** START OF EXTRACT PROVIDED **

Summary

It is the first day of school and back to the grind for Jess, whose only consolation is that the first race of the year will take place that afternoon. He comes to class to find that Leslie is in his class as well. Already she is a target for malicious taunting, since she has come in cutoffs and a T-shirt, apparently not realizing, or else not caring, that the rest of the students show up for the first day of school in their Sunday best. Jess lives through the morning in a fever of anticipation, waiting for the races at recess.

After a morning's worth of endurance of typical teacher irritability and peer annoyances, recess begins and the races are about to start. Jess is watching quietly as Gary Fulcher bosses everyone around when Leslie comes up to stand beside him. Gary begins to get too high-handed, running the races autocratically and unfairly, so Jess stands up to him, demanding that two boys who tied in their heat both be allowed to run in the finals. Gary, angered, derisively suggests that perhaps Jess wants to let a girl run. Jess agrees and tells her she can run in his heat.

** END OF EXTRACT PROVIDED **

▶ **GIVEN REQUEST 1**
According to the summary, what is Leslie wearing when she shows up on the first day of school?

** START OF DATA FOR THIS EXERCISE **

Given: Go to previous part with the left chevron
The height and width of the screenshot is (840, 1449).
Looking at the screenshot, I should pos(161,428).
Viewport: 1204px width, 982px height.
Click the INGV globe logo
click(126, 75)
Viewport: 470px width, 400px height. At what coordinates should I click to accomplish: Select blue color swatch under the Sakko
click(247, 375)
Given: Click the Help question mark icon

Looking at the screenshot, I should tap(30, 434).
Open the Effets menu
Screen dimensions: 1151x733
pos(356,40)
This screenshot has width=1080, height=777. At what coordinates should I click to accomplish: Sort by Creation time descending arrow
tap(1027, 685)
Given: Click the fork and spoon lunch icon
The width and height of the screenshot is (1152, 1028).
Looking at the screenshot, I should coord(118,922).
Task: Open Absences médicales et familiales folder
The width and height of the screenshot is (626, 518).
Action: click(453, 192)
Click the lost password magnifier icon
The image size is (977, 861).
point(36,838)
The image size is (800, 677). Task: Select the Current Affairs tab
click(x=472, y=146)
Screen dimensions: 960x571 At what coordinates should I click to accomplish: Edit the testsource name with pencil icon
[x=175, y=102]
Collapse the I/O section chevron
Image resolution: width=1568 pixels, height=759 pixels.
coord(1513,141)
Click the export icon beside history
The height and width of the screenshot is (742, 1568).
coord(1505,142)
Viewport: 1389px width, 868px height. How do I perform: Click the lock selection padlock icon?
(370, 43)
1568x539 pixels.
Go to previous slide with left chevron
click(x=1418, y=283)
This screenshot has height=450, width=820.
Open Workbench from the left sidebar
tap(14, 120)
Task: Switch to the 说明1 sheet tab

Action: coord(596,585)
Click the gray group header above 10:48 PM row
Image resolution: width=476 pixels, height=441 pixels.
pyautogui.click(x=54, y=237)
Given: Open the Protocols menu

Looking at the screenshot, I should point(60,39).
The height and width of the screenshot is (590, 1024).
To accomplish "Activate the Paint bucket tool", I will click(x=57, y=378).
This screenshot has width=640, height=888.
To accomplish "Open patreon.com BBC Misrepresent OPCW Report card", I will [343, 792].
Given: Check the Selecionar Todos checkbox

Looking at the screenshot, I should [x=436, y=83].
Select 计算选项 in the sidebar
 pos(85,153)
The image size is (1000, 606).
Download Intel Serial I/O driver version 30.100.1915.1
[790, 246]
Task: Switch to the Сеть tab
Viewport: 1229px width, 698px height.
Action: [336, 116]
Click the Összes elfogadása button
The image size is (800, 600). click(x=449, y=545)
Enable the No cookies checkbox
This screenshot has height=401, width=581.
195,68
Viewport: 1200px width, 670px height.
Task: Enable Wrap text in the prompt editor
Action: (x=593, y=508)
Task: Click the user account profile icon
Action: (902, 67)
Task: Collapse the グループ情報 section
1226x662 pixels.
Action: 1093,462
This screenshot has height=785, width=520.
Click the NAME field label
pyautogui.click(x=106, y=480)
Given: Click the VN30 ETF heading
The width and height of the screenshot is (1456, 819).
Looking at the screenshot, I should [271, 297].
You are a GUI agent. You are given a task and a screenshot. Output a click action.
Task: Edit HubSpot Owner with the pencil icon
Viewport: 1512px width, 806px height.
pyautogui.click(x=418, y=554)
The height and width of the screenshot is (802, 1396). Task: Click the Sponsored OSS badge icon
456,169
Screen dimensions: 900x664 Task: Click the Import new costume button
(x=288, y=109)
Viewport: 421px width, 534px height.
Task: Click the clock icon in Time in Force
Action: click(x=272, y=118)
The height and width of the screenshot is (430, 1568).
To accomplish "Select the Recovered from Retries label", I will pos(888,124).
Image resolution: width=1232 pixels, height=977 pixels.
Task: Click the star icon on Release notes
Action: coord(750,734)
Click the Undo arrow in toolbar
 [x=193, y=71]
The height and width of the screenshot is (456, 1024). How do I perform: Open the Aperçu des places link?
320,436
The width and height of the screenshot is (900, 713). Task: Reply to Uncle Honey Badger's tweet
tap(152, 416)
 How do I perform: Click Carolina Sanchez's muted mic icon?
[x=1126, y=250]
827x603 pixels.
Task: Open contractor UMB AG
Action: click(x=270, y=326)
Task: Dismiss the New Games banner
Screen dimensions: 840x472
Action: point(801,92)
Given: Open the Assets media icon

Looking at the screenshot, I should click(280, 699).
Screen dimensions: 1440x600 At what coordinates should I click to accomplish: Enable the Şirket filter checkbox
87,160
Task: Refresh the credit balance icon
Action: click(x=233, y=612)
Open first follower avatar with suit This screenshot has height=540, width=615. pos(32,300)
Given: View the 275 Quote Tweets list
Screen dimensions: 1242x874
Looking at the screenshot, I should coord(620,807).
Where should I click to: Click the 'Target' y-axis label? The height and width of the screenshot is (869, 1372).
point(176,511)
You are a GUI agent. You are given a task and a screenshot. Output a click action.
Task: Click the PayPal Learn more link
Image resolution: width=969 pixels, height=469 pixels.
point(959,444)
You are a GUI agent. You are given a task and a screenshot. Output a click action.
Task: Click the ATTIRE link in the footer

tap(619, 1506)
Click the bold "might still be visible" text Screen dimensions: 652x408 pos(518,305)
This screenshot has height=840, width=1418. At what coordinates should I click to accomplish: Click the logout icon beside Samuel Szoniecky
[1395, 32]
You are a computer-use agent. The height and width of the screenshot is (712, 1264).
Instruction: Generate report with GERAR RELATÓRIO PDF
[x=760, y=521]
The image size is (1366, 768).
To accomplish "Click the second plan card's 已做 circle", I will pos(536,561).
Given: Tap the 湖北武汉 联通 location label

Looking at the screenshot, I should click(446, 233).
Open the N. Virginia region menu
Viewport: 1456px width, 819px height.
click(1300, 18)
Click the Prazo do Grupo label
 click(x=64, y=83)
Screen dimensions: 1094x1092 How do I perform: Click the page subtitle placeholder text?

** END OF DATA FOR THIS EXERCISE **

▶ **GIVEN REQUEST 2**
Arrange the rows from the start of the rows through the line that contains "tap(1027, 685)" as a JSON list of strings, one string per line, skipping blank lines.

▶ **PROBLEM SOLUTION 1**
Cutoffs and a T-shirt.

▶ **PROBLEM SOLUTION 2**
[
  "Given: Go to previous part with the left chevron",
  "The height and width of the screenshot is (840, 1449).",
  "Looking at the screenshot, I should pos(161,428).",
  "Viewport: 1204px width, 982px height.",
  "Click the INGV globe logo",
  "click(126, 75)",
  "Viewport: 470px width, 400px height. At what coordinates should I click to accomplish: Select blue color swatch under the Sakko",
  "click(247, 375)",
  "Given: Click the Help question mark icon",
  "Looking at the screenshot, I should tap(30, 434).",
  "Open the Effets menu",
  "Screen dimensions: 1151x733",
  "pos(356,40)",
  "This screenshot has width=1080, height=777. At what coordinates should I click to accomplish: Sort by Creation time descending arrow",
  "tap(1027, 685)"
]